# Dog bit my Dove - Help Please



## guev7777 (Sep 16, 2011)

Our dog got a hold of our 10 year old dove name Mr., yesterday. It appears he has a puncture wound on his wing. The dog's teeth went to the other side of the wing. I've included a few pictures. Is there anything I could do to help him heal? Is it normal for his wing to hang down slightly while healing? I don't know what to do?

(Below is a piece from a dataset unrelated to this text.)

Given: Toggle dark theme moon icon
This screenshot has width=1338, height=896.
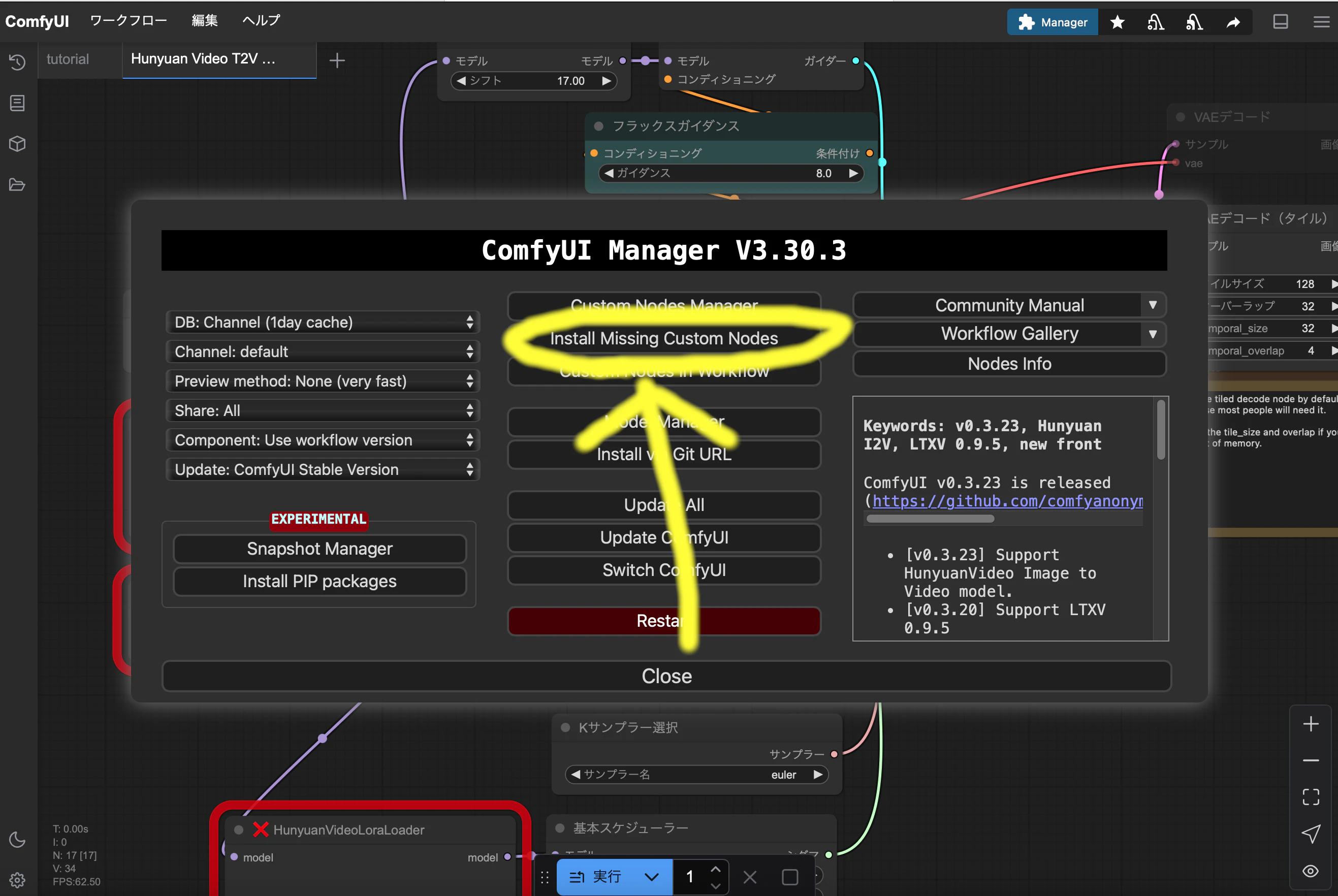Looking at the screenshot, I should [x=17, y=839].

A few minutes ago, I gave him amoxicillin(advice from the other forum, http://www.pigeons.biz/forums/f6/dog-attacked-dove-in-my-garden-69092.html?highlight=dove+penicillin thanks Jaye). NOTE ADD AFTER THE FACT: ((((WE have him TOO MUCH Amoxycillin. SEE other link http://www.pigeons.biz/forums/f6/dog-brought-me-a-tiny-whitewing-dove-74134.html as noted: "First weigh the bird. I saved a fledgling laughing dove that weighed 75 g by giving it 9 mg of Amoxy twice a day for 10 days. Best is to get to a pharmacy that's got human pills and then dissolve this in about 5 ml of water and then work out the correct amount to be given with a little medicine dropper." / 50 mg Amoxycillin was to high in that post we do much more that that )))))) I cleaned the wound up with hydrogen peroxide, and saline solution on both sides. I applied Neosporin yesterday and today on both sides. The only thing I had available at the time of the incident was a Band-Aid. I went to Walgreens and bought some bandages, and this white tape but it doesn't stick on his feathers and for the bandage wrap I don't know how to wrap it around him, since it's on its upper part of the wing. Is there anything else I should do? Does he need pain pills? What kind of daily care should I be giving him?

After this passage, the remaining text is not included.